Imagine this charge: write a blog post that integrates the mission of Catholic schools, Thanksgiving, and STEM education. Impossible you say? On the contrary
The 2015-2016 school year marked the beginning of a new relationship with the Diocese of Peoria in Illinois. Although ACE has long had a connection to the diocese through its Holy Cross bishop, the Most Reverend Daniel Jenky, the presence of ACE Teaching Fellows in our neighboring state's Catholic schools materialized only recently. Luke, Patty, Maddie, and Jimmy were welcomed into the school communities of Notre Dame High School and St. Mark elementary Catholic schools teaching theology, math, physics, Spanish, and all of the elementary subjects. We are grateful for the gifts that these young people bring to the classroom — maximizing students' intellectual gifts and helping them become people who live the Gospel.

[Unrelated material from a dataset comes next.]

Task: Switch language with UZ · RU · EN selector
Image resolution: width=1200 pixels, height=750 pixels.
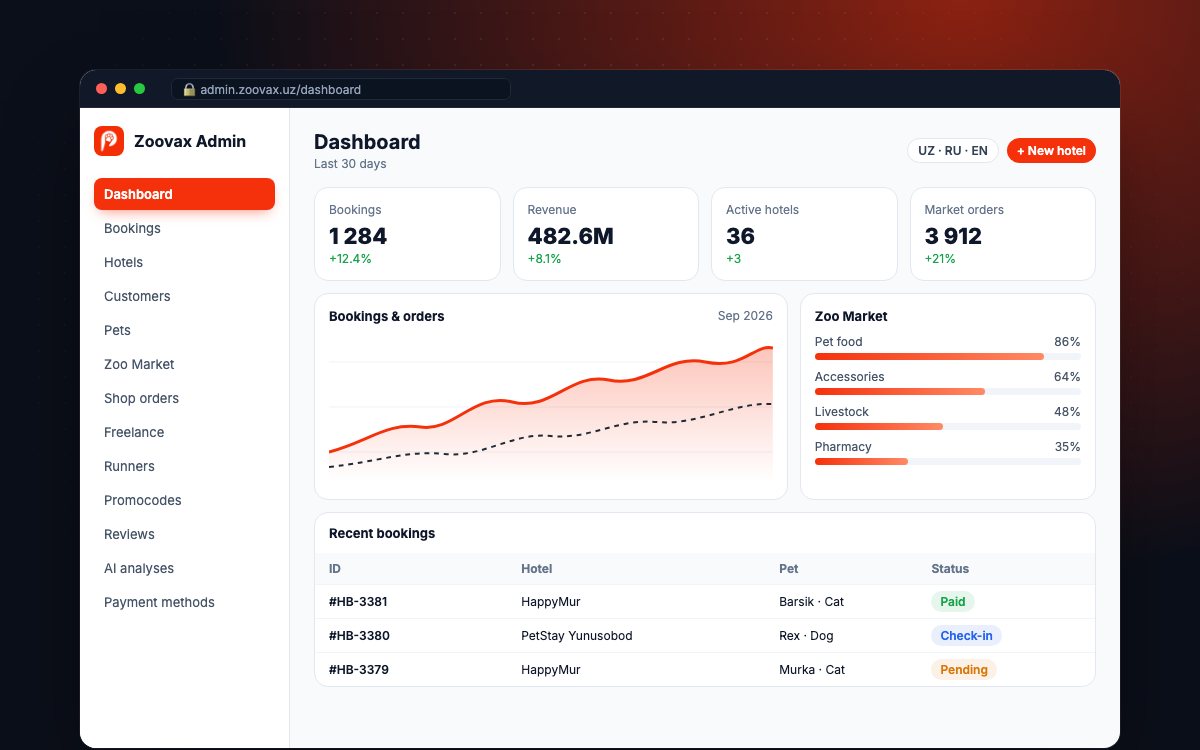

And so, if we had been tasked with a brief reflection on ways in which we are thankful for the products of and contributors to Catholic schools, we would be finished, ready to enjoy that Thanksgiving feast. But our task is more complex. How can we tie our gratitude for Catholic schools to both the holiday spirit and to STEM education? For that, we have to know a little more about pumpkins.
A pumpkin, as you may or may not be aware, is a type of squash plant native to North America. Contrary to common thought, a pumpkin is a fruit, not a vegetable, as the pumpkin houses the plant's seeds (even more technically, it is a berry since the pumpkin is derived from the plant's ovary). The history of pumpkins is long in North America, with evidence of pumpkin seeds dating from between 7,000 and 5,500 BC in Mexico.
While there is the jack-o-lantern, the pumpkin spice latte, and pumpkin soup, I think that we can all agree on the greatest gift the pumpkin has bequeathed — the pumpkin pie. The pumpkin pie found its way to the Thanksgiving banquet table during colonial years. In 1705, a Connecticut town even postponed Thanksgiving a week because they were lacking the necessary ingredients to make the pumpkin pies. Throughout the 1800's the devotion to this delicacy grew considerably, marked in time by Lydia Maria Child's poem about a New England Thanksgiving in which a family travels "over the river and through the woods to grandmother's house" in order to exclaim in the final stanza, "Hurrah for the pumpkin pie!"
But from where are all of these pumpkins coming? Along with giving thanks to God each year for the fruits of all creation, whose hands help produce this wonderful fruit? To find our answer we circle back to the beginning — the hands of the people of Peoria. We would never have the smooth, rich flavor of pumpkin pie if it wasn't for this fertile crescent of squash growers. An astonishing 90% of all pumpkins grown in the United States are grown within a 90-mile radius of Peoria, Illinois.
To put this into perspective, Iowa, Illinois, Nebraska, Minnesota, and Indiana are the top corn producers in the United States and yet combined, they produce approximately 57% of corn in the United States. So hats off to you, Peoria, Illinois, and your 90% production of our nation's pumpkins. As I sit down to the Thanksgiving feast this year, I can be grateful for the partnership of ACE and the Diocese of Peoria in the service of teaching children in Catholic schools, knowing that perhaps within their science and math classes are the students who will ensure the health, procurement, and distribution of pumpkins for many Thanksgivings to come.